Compared to other space observatories, IBEX has a low data transfer rate due to the limited requirements of the mission.
... IBEX data transfer rates are slow compared with other telescopes due to the nature of the data it collects. IBEX does not need a "high speed" connection, since it only has the opportunity to collect up to a few particles per minute. Communication from the satellite to the ground is 20 times slower than a typical home cable modem (320,000 bits per second [is the satellite's transfer speed]), and from the ground to the satellite only 2,000 bits per second, which is 250 times slower! Once the signal is collected by the receivers on Earth it is carried over the internet to Mission Control Center in Dulles, VA and to the IBEX Science Operation Center in San Antonio, TX."— NASA's IBEX Q and A
IBEX is collecting energetic neutral atom (ENA) emissions that are traveling through the Solar System to Earth that cannot be measured by conventional telescopes. These ENAs are created on the boundary of our Solar System by the interactions between solar wind particles and interstellar medium particles.
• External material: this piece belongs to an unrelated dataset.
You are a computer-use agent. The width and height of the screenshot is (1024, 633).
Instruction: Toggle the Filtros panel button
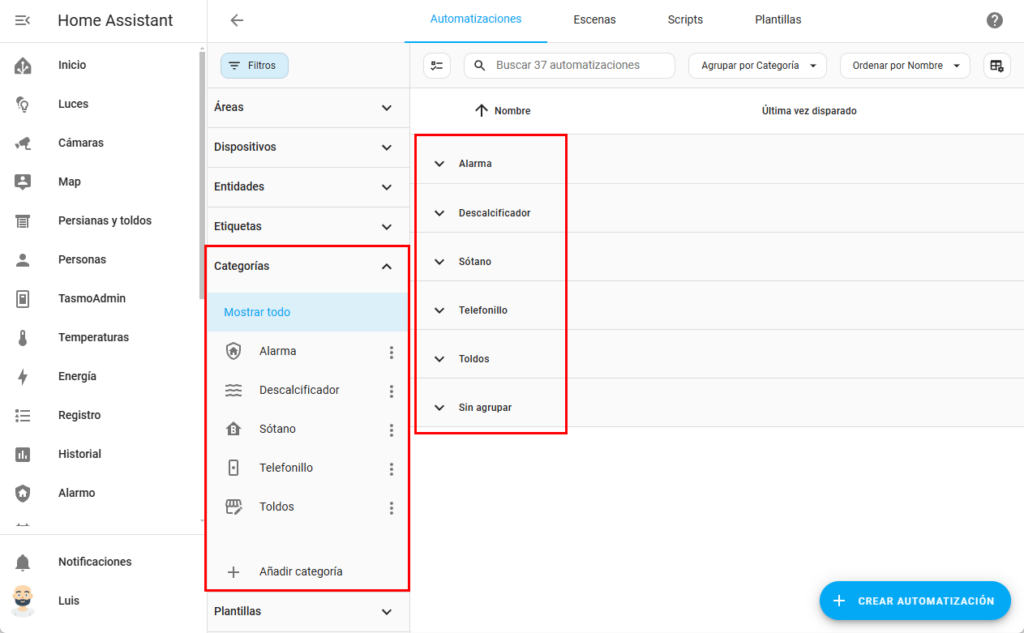(x=254, y=66)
On the average IBEX-Hi detects about 500 particles per day, and IBEX-Lo, less than 100. By 2012, over 100 scientific papers related to IBEX were published, described by the PI as "an incredible scientific harvest".
As the IBEX data is validated, the IBEX data is made available in a series of data releases on the SWRI IBEX Public Data website (see External Links below). In addition, the data is periodically sent to the NASA Space Physics Data Facility (SPDF), which is the official archive site for IBEX data. SPDF data can be searched at the Heliophysics Data Portal (see External Links below).
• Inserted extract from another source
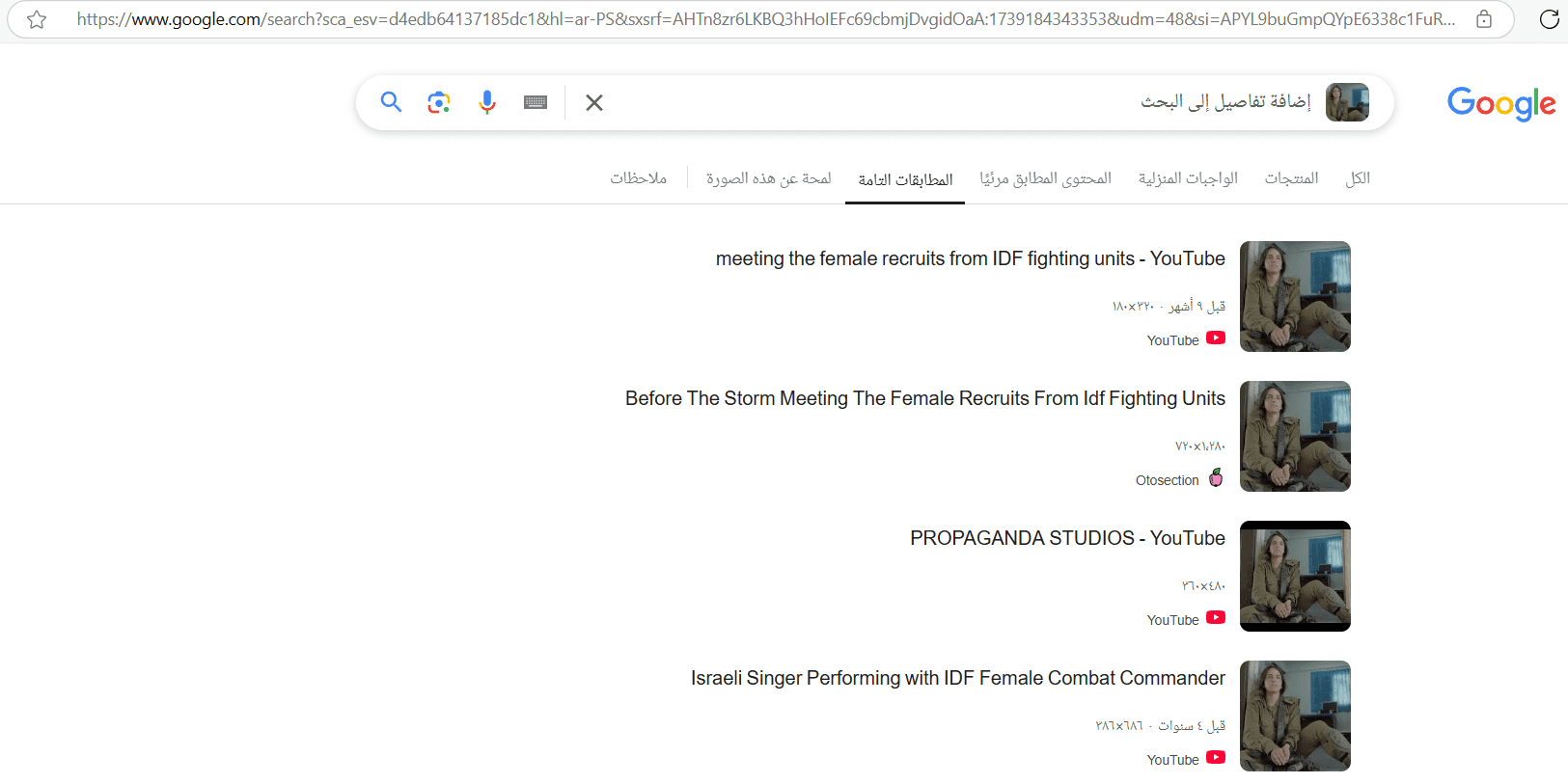Click the blue search magnifier icon

pos(391,102)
Initial data revealed a previously unpredicted "very narrow ribbon that is two to three times brighter than anything else in the sky". Initial interpretations suggest that "the interstellar environment has far more influence on structuring the heliosphere than anyone previously believed". It is unknown what is creating the ENA (energetic neutral atoms) ribbon. The Sun is currently traveling through the Local Interstellar Cloud, and the heliosphere's size and shape are key factors in determining its shielding power from cosmic rays. Should IBEX detect changes in the shape of the ribbon, that could show how the heliosphere is interacting with the Local Fluff. It has also observed ENAs from the Earth's magnetosphere.
In October 2010, significant changes were detected in the ribbon after six months, based on the second set of IBEX observations.
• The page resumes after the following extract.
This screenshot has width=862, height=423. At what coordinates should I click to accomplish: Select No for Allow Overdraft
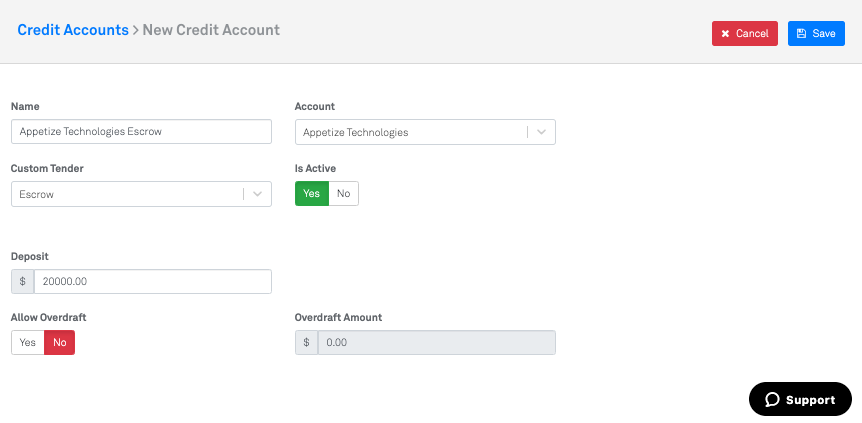[x=59, y=343]
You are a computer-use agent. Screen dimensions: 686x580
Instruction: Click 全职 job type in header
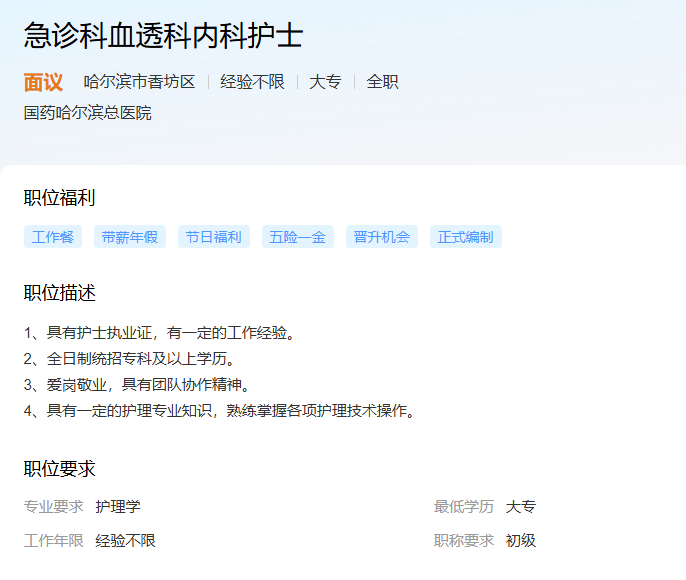tap(382, 82)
It went on to detect neutral atoms from outside the Solar System, which were found to differ in composition from the Sun. Surprisingly, IBEX discovered that the heliosphere has no bow shock, and it measured its speed relative to the local interstellar medium (LISM) as 23.2 km/s (52,000 mph), improving on the previous measurement of 26.3 km/s (59,000 mph) by Ulysses. Those speeds equate to 25% less pressure on the Sun's heliosphere than previously thought.
In July 2013, IBEX results revealed a 4-lobed tail on the Solar System's heliosphere.